Replicating Results of Famous Empirical Papers
In this exercise, students in an introductory econometrics course attempt to reproduce Solow's (1957) famous empirical estimates of the growth function. Rather than simply replicating the results, however, students are asked to apply his various econometric specifications to updated data from a number of different OECD countries. Because of the richness of this example, it is easy to modify the assignment in a variety of ways, including altering the content goals as well as the length of the written component.
The goal of the activity is for students to follow some/most of the steps of doing an empirical research paper.
Specific objectives may include: (1) reading a journal article and understanding both the theory and the results; (2) importing and creating a dataset in a specific program (e.g., SAS, STATA, etc.); (3) writing code to run the various specifications; (4) performing appropriate econometrics tests; (5) writing up a full length research paper.
Context for Use
I use this activity early on in my introduction to econometrics. This is a typical econometrics course with a pre-requisite of one semester of statistics. Because Solow tested his theory a number of ways (i.e., log-log, Y/L = K/L, Y = K + L, etc.)I find it to be a nice activity once I have covered multiple regression and issues of functional form. I also have them test some alternative hypotheses that are appropriate if testing to see if the student's results are significantly different from Solow's original estimates (i.e., Ho:B=0.70 vs Ho:B=0). At this point in the semester, I have also introduced students to the assumptions of the Classical Linear Regression Model (CLRM). Thus, I have them make simple residual plots to informally assess which assumptions may be violated.
Depending on the timing of when an instructor introduces various econometrics content, it would be easy to modify this assignment. For example, if used later in the semester, students could easily test for autocorrelation and attempt to run GLS or first-difference specifications (neither of which Solow did in 1957). Also, because of the existence of OECD data, this could also be done as a panel-data exercise.
Finally, the length of the written component could easily be varied based on the timing in the semester and the number of students in the class. While I typically have used it as a first paper (their second being their independent project) it could be done as a a short lab exercise where the objectives only include the application and understanding of the techniques rather than writing an entire paper.
In addition to description of the assignment (Acrobat (PDF) 525kB Mar21 12)
I provide the data in spreadsheet form for a number of different OECD countries. Students are asked to run two sets of regressions. Everyone runs it for the USA, but choose a different country for their second model. This adds some interest and variety to the exercise. It also forces students to make independent decisions because the data are slightly different in each country. Years differ, but also the definition of labor inputs varies (i.e., some have number of workers, some have hours per worker and some have both). This forces students to decide how to best measure labor input.
Teaching Notes and Tips
I typically give them about 10 days to do the assignment. Because this is not a full length research project, I do not want them spending time searching for other literature or collecting data themselves.
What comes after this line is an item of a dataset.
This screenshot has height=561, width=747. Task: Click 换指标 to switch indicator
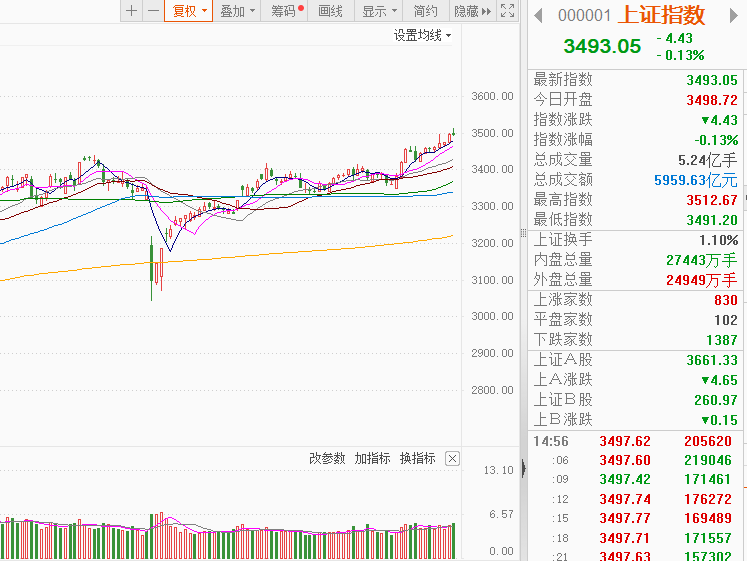[x=417, y=459]
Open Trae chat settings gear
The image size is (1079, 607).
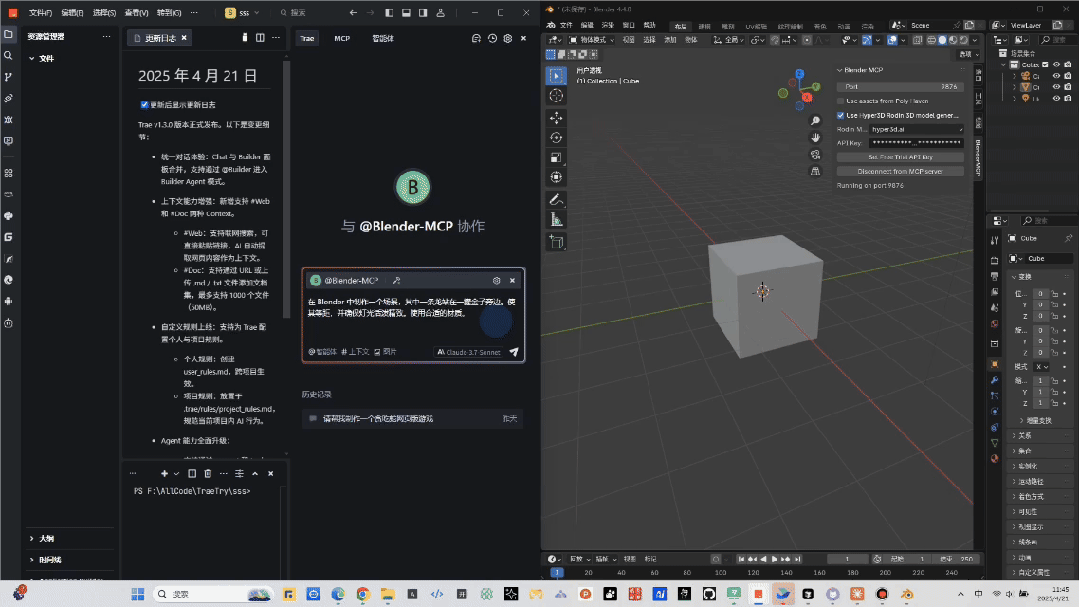[507, 38]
I provide the data in a .csv format so that they have to import it into SAS/STATA. I only give them the basic series that comes from the OECD. Thus, in order to run different specifications, such as logs, Y/L, etc., students do have to create new variables.
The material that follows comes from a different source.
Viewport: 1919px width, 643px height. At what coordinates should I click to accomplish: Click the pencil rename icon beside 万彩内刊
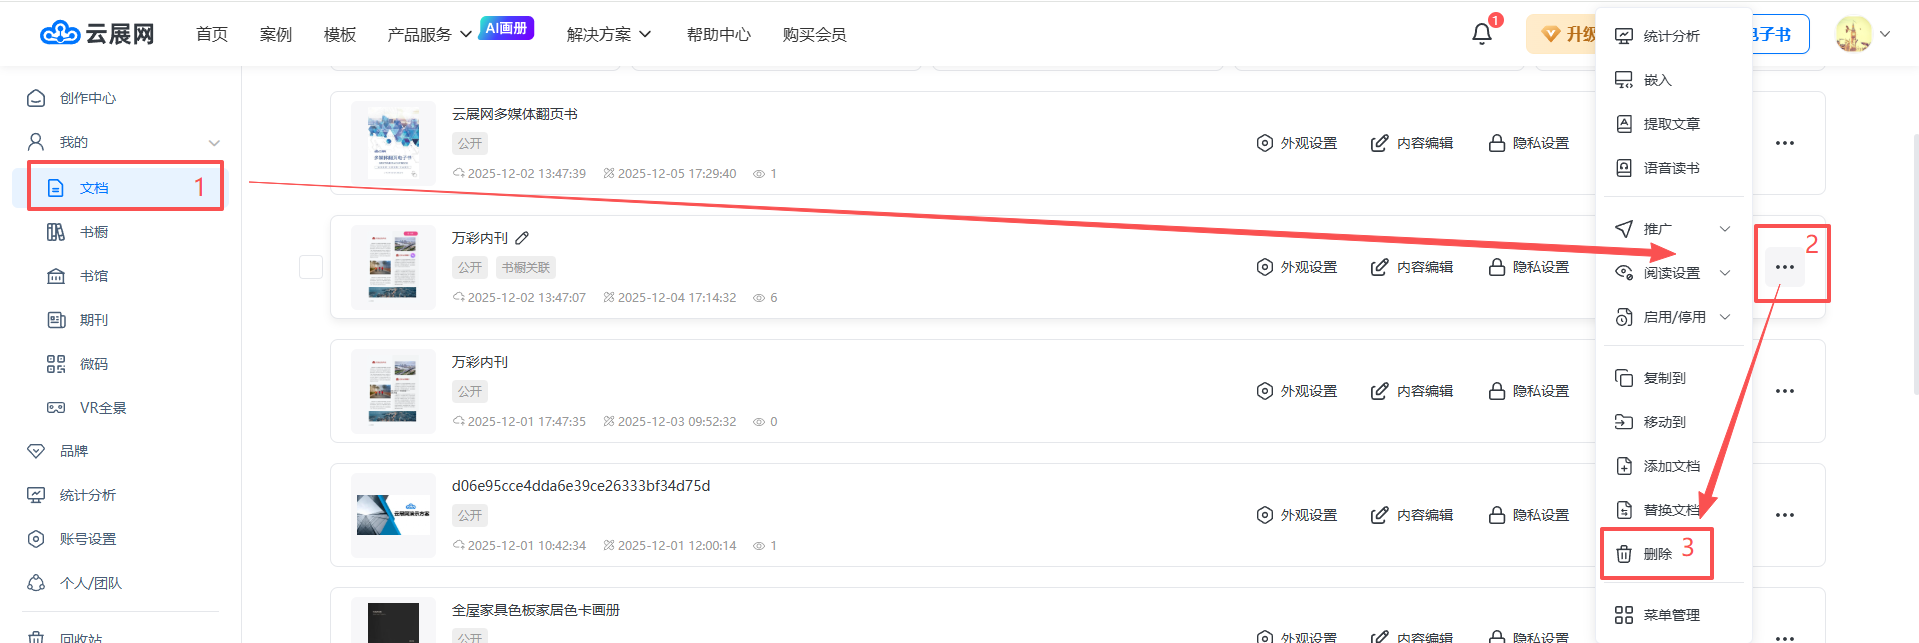(x=522, y=238)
This is the first time in the semester they have had to write code by themselves, outside of class. While I have shown them in class how to do all the necessary code, the inevitably make mistakes. Thus, I spend quite a bit of time in office hours helping them find coding errors.
The other big problem students have is with the theory itself. Before they get into the coding, they first have to read Solow's (1957) paper. This is tough because they have typically never had to understand the mathematical theory to this extent. While the math is relatively simple, the notation is a bit arcane. Thus, I help them to understand the theory and even provide notes (Acrobat (PDF) 151kB Mar21 12)
for them to see the derivation of the model. It is straightforward, but if they have never had to do it before, it is highly confusing and intimidating. While I strongly believe that it is important to get econometrics students to see the connection between theory and their econometric specifications, this step could be skipped or minimized in order to shorten the exercise for the students.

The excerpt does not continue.